QUÉ SE PIDE
Prosiga el texto sobre la crisis de la moral católica europea a partir de la cita de Rousseau con la que concluye.

EXTRACTO DE PÁGINA
El progresismo clerical, capaz de influir en la vida de los hombres en niveles no siempre verificables, aunque de manera eficaz, resuelve la dicotomía entre la enseñanza doctrinal oficial y la experiencia concreta de la moral con un positivo cuestionamiento sobre la doctrina moral de la Iglesia, consecuencia del distanciamiento cada vez mayor entre los fieles y la doctrina en cuestiones relativas a la indisolubilidad del matrimonio o la situación de los divorciados vueltos a casar, la contracepción o el uso de métodos anticonceptivos artificiales, así como una perturbadora polarización respecto a las uniones homosexuales.
Dicho de otra manera, el verdadero síntoma de la enfermedad que ha postrado a la moral católica europea consiste en un arraigado subjetivismo, en la deificación de la subjetividad, en la reivindicación de la infalibilidad de la conciencia moral, que le llevaría a Rousseau a manifestar: “Conciencia, conciencia, instinto divino, inmortal y voz celeste; guía segura de un ser ignorante y limitado, pero inteligente y libre; juez infalible del bien y del mal, que hace al hombre semejante a Dios: eres tú la que constituye la excelencia de la naturaleza y la moralidad de sus acciones”.

MATERIAL ANALIZADO
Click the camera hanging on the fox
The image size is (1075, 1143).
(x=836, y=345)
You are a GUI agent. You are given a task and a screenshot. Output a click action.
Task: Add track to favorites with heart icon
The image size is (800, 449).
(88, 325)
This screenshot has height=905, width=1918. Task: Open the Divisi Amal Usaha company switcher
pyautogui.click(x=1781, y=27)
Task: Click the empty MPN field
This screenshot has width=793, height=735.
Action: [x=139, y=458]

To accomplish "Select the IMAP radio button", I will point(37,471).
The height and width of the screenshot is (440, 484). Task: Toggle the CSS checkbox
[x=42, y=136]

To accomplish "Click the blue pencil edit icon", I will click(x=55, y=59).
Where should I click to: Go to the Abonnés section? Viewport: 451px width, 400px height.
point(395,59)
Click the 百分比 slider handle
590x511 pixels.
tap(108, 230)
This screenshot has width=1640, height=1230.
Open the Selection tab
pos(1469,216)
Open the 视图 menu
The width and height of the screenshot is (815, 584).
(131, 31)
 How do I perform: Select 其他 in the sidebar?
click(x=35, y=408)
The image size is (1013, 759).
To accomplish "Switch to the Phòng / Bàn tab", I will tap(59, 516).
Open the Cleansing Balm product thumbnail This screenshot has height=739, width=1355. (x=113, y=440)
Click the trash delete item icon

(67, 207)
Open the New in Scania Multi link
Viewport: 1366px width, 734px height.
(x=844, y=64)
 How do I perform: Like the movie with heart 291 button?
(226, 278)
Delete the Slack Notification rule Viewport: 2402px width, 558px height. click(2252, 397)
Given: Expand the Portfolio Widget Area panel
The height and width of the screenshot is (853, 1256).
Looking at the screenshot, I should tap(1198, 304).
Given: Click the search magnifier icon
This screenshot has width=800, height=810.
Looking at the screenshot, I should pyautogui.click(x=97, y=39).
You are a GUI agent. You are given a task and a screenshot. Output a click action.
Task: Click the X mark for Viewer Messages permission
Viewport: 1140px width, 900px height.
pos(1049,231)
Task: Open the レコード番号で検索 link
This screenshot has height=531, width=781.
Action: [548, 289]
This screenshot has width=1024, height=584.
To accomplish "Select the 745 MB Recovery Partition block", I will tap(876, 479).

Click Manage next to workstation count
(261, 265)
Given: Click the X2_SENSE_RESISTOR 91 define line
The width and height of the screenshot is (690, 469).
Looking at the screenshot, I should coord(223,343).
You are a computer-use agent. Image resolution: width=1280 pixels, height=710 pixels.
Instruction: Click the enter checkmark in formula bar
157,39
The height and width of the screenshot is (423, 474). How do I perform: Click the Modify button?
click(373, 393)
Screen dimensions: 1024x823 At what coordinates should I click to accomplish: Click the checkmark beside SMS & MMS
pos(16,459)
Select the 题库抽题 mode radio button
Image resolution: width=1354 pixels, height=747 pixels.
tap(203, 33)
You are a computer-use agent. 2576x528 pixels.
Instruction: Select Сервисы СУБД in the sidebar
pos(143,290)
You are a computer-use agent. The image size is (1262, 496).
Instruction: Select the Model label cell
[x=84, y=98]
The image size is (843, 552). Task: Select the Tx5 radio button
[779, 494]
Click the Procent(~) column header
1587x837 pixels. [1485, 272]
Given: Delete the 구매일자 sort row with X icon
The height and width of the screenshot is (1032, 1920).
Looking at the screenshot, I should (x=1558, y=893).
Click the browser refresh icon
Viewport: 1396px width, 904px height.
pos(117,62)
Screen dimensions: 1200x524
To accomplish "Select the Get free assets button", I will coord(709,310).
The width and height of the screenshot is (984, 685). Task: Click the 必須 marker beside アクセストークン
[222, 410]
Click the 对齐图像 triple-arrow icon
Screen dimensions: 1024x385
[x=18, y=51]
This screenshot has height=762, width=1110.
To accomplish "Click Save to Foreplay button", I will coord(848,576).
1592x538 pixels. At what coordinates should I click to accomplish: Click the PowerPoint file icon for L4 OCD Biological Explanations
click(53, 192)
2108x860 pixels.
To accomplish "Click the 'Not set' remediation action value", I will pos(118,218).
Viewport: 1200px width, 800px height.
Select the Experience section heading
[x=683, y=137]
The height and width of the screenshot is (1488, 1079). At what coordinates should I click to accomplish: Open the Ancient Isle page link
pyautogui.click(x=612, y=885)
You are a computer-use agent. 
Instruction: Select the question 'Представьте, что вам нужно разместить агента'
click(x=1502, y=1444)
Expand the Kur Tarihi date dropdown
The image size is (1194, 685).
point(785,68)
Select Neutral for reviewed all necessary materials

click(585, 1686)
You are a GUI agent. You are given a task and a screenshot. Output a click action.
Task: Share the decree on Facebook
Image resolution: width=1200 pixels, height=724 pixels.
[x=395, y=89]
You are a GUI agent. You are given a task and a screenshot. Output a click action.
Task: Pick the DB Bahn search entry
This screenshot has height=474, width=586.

RESPUESTA
Asistimos a una reedición del pasado, donde lo que se debate es si existe una fuente de lo verdadero por encima del hombre e independiente de su voluntad. Habría que remontarse para comprender la actual situación a las Declaraciones de las Conferencias Episcopales realizadas a continuación de la publicación de la Encíclica Humanae Vitae el 25 de julio de 1968. Aquellas Declaraciones de los obispos, mientras proclamaban su adhesión a la doctrina pontificia, se orientaban a encontrar mediaciones pastorales que facilitasen la comprensión y práctica por parte de sacerdotes y fieles.
La cuestión de fondo es la competencia de la conciencia en la discusión sobre la validez o no de la norma, donde aquella no se reduzca a ser un órgano de aplicación del magisterio pontificio. Para muchos, habría que distinguir entre verdad especulativa, enseñada por el Magisterio, y verdad práctica, sobre la que sólo la conciencia sería competente. La buena fe sería el criterio moral último y decisivo de la conciencia, que crea su propia verdad.